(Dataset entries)
# # # # #
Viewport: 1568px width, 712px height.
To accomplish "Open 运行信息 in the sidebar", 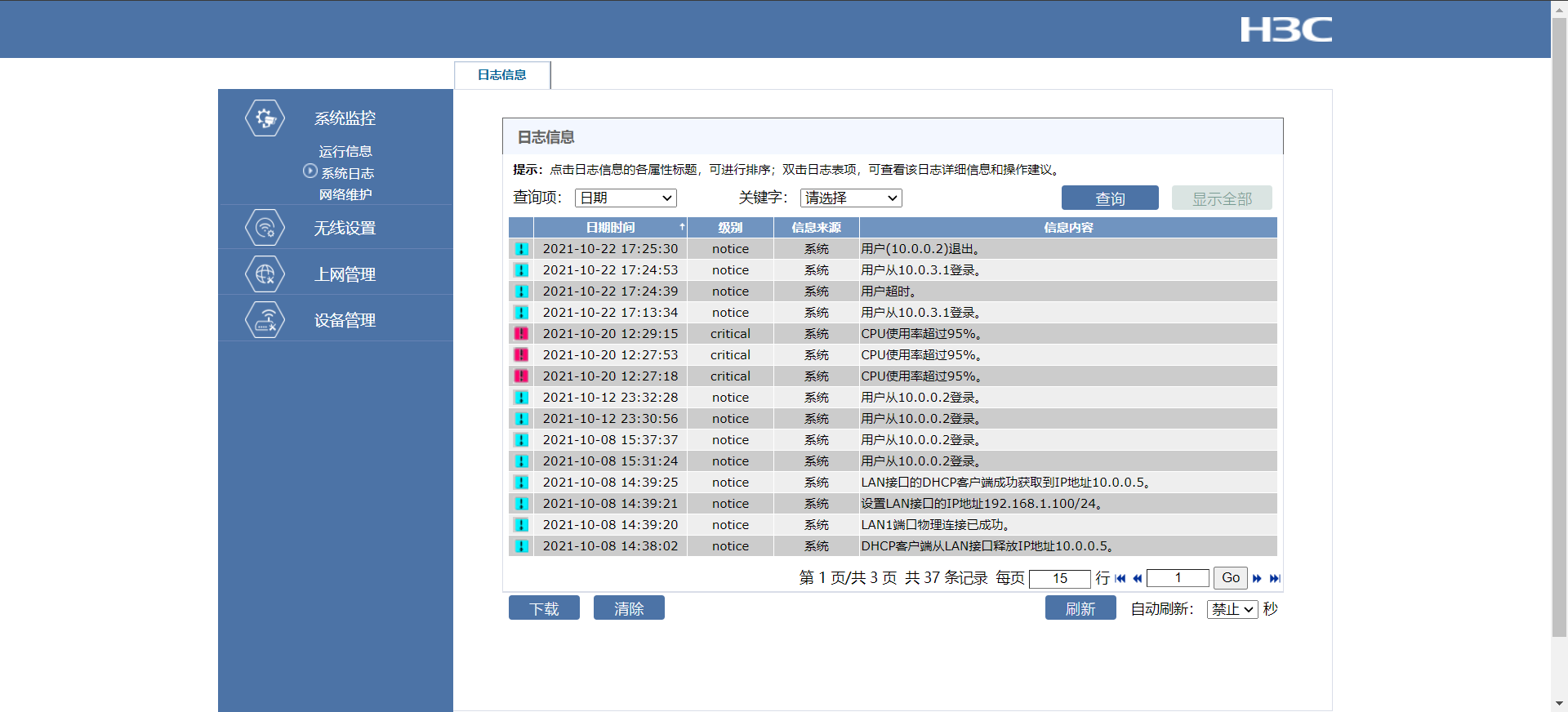I will pos(345,151).
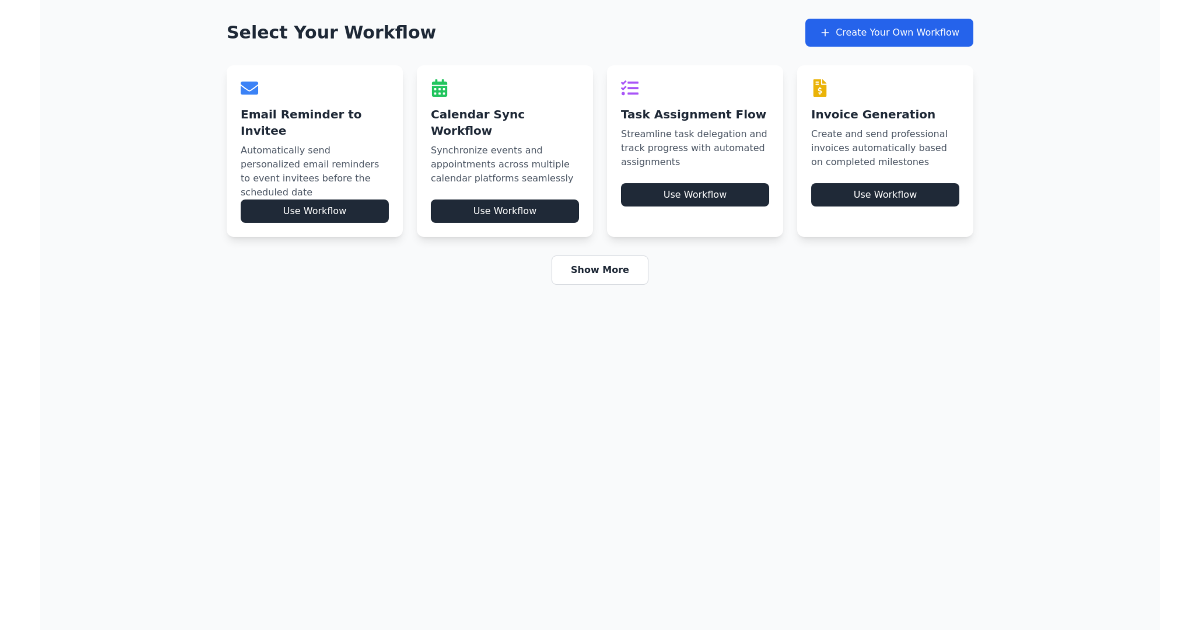Click Use Workflow for Invoice Generation
Screen dimensions: 1200x630
coord(884,194)
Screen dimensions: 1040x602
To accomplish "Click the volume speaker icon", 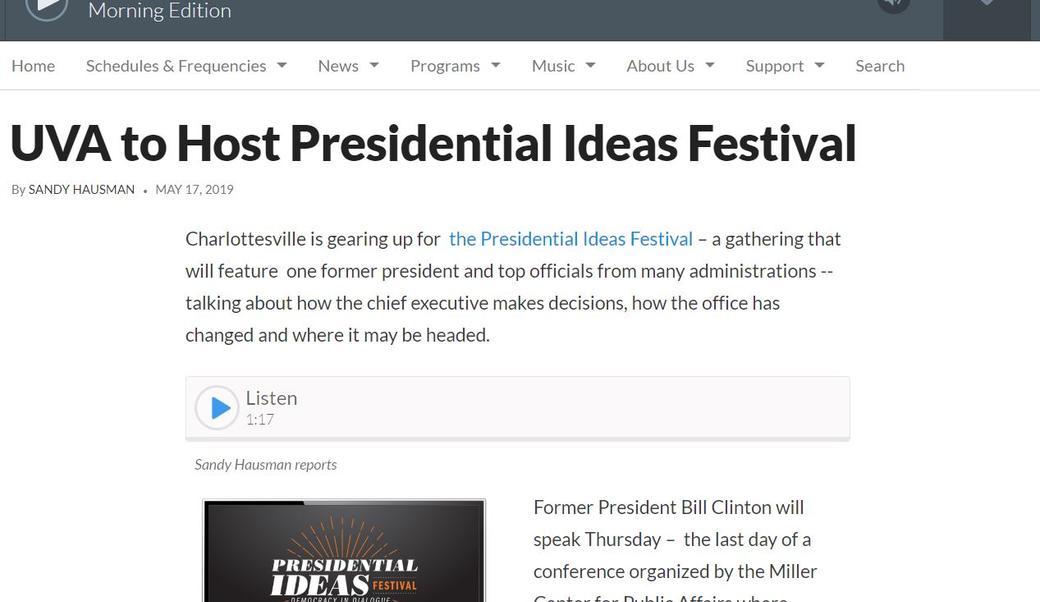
# # # # #
Working from the line with "Screen dimensions: 1040x602" down through the last line of the records, give every line again exactly, but no pictures.

Your response:
Screen dimensions: 1040x602
To accomplish "Click the volume speaker icon", 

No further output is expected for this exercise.